# Frogs & Toads > African Bullfrogs >  Sick vid of teeth and bites

## Peachy

Someone on the pacman frog page posted pics of a pacman's sharp teeth, other than the ones in their lower jaw. This video shows the similar attribute that pyxies and pacmans share. Blood included so no whiners!

----------


## Jimifrog

That was awesome!  I am now even more scared of my frogs than I was five minutes ago.

----------


## Peachy

Its crazy. You can hear the others calling in the background. Assuming this is in South Africa.

----------


## Chomp

this is exactly what i meant when i say no captive bred frog Pixie can match the overall quality of a true Wild South African Giant Male like that.
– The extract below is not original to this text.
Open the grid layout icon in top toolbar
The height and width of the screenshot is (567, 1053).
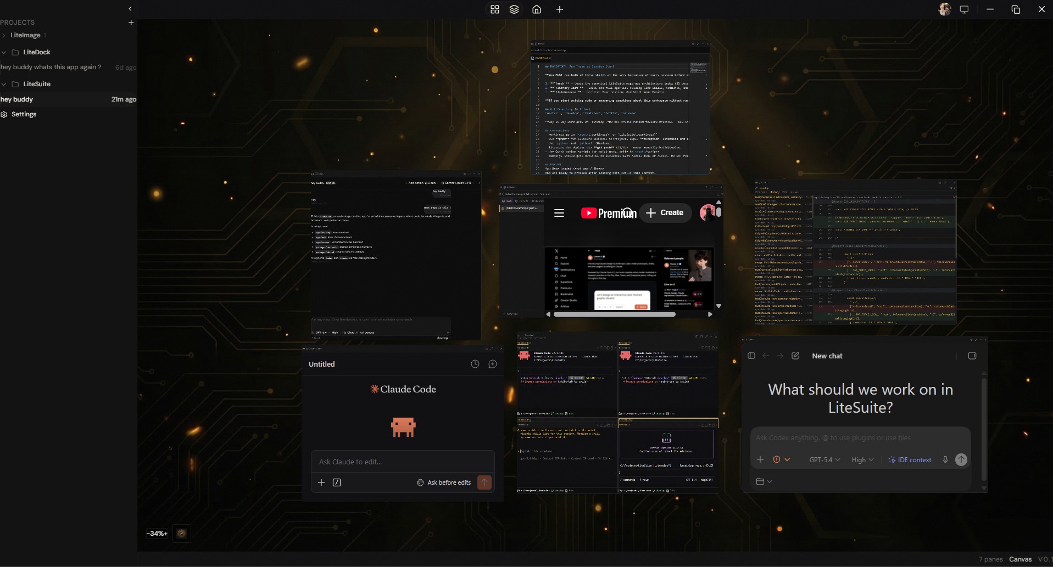click(494, 9)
Awesome video

----------


## Sublime

Wow; I thought I saw every single pixie video on youtube, but not this one.  These frogs are no joke haha.  Very cool video, thanks for sharing.  Yeah, I could hear the other ones in the background as well.

----------


## Chomp

wow i just turned the sound on and it did sound like a vicious dog bite or something haha

----------


## Peachy

I can now see how even lions are scared of them

----------


## Carlos

ABF thoughts:  "Get that stick of my mouth!  There, that bite will show you not to bust my lips!  Oh, so you want more... take that and now stop blabbering and bleeding on my grass!  Humans...  :Frog Smile:  !"

----------


## Eel Noob

lol African bullfrog 1 - man 0

That is exactly how my young pyxie Bruce acts.





.

----------


## chris2pher

love it

----------


## Gail

and this is why I have grey tree frogs & fowler's toads.

----------